L’assenza di cibo e acqua, a lungo andare, causerà il diffondersi di un’isteria generale che risveglierà gli istinti predatori degli abitanti del villaggio, che giungeranno persino a mangiarsi tra loro. Ma è dal momento della morte di Jacob che la critica al fanatismo religioso lascia spazio a un’esaltazione del grottesco che fa accapponare la pelle e che fa pensare a un’altra interpretazione dell’opera. Con queste scene particolarmente cruente, come la scena in cui Jude immagina di stuprare Agata, che aveva tenuto come schiava sessuale fino alla nascita di Marek, legata in modo che non potesse fuggire, ritengo che Moshfegh voglia andare oltre la mera critica sociale.

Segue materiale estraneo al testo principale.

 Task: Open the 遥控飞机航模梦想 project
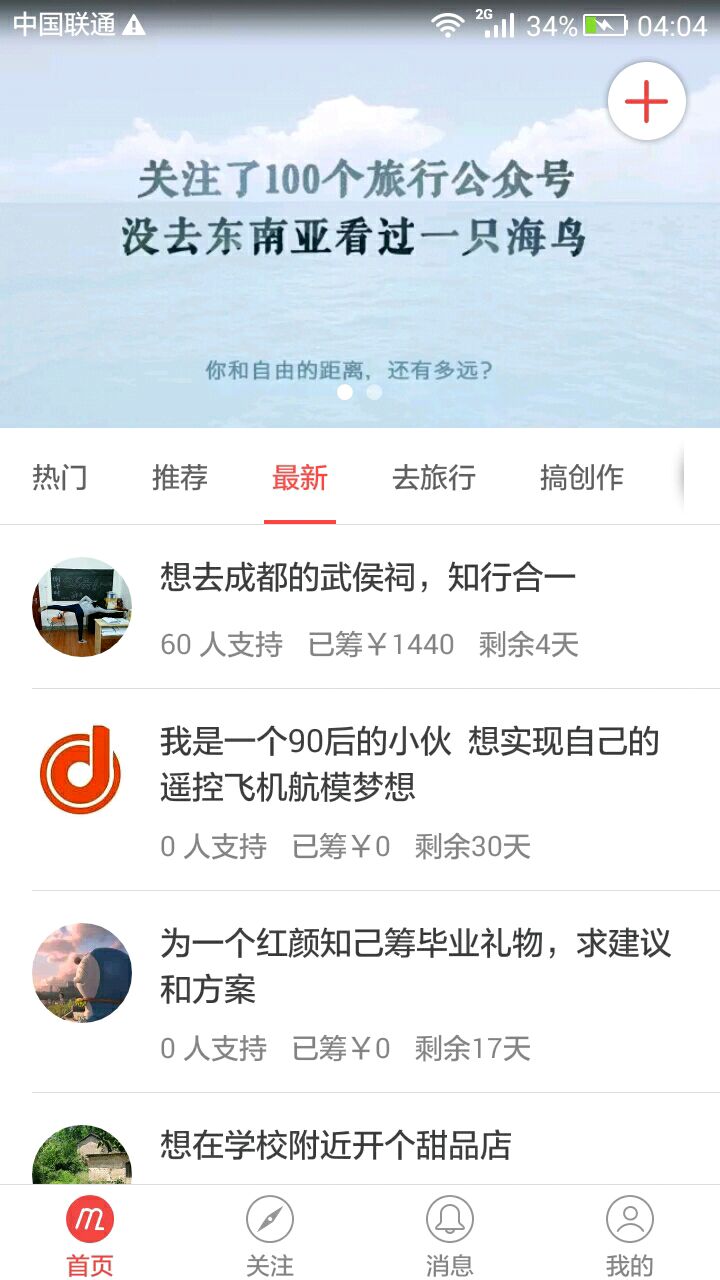360,790
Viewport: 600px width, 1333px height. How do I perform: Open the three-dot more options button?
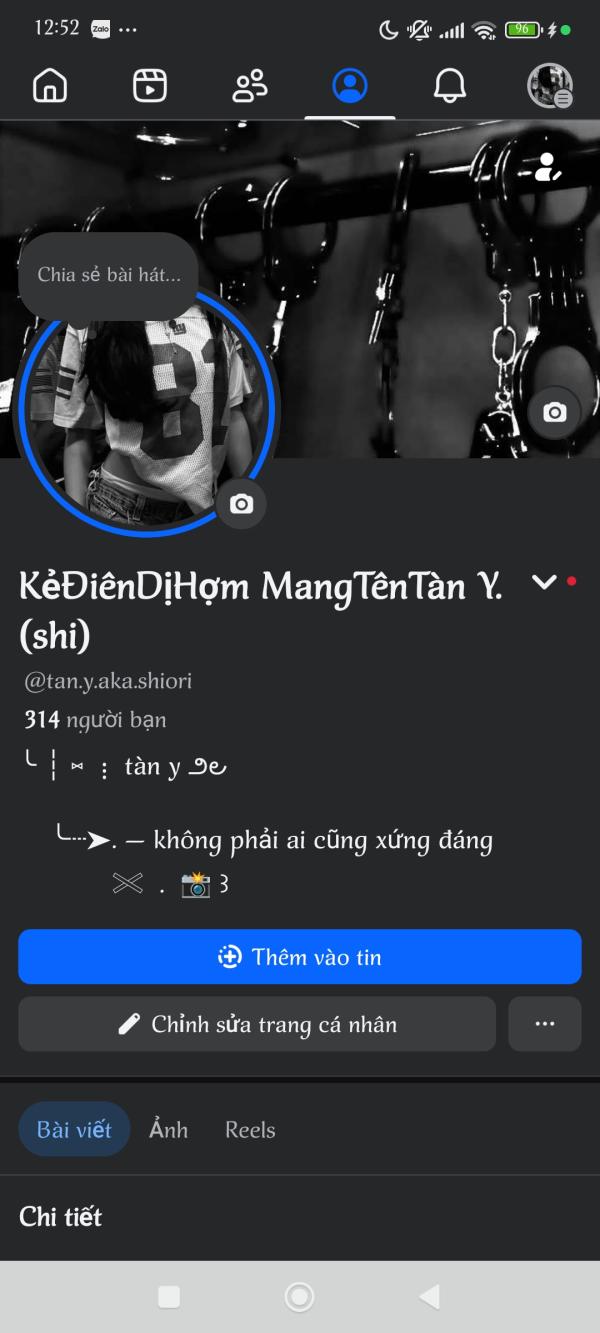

L’impressione che mi ha dato questa lettura è che il romanzo sia rivolto proprio a quei lettori che sono affascinati da tutto ciò che è macabro, perverso, orrido e grottesco: infondo tutti questi elementi sono stati portati all’esasperazione in una sorta di parodia in cui gli eventi raccontati sono troppo violenti per essere divertenti ma anche troppo assurdi per far pensare a un messaggio altro da parte dell’autrice. Penso proprio che il punto forte di Lapvona sia questa ambiguità insita nelle molteplici interpretazioni che si possono fare su la storia che racconta.  

Racconto di Ugolino, Giavanni Stradano, tratto da la Divina Commedia di Dante Alighieri, Canto 33.

Un'autrice da leggere con alcune precauzioni

“«Non preoccuparti» disse Marek. «La morte non è la fine. Andrai in cielo. Cosa sono gli uccelli se non angeli? Non dovrai più camminare tra i mostri. È molto meglio lassù. Vedrai. Sarai libero e felice, e canterai.»”

Se ancora non conoscevate l’autrice, vi invito a recuperare i suoi particolarissimi libri, ma, allo stesso tempo, mi raccomando di leggere i trigger warnings che potreste riscontrare nelle pagine, prima di decidere se è una lettura che fa al caso vostro. Stiamo parlando di descrizioni di fatti particolarmente crudi e violenti, che non sono per tutti, quindi vi invito a seguire il mio consiglio prima di intraprendere la lettura.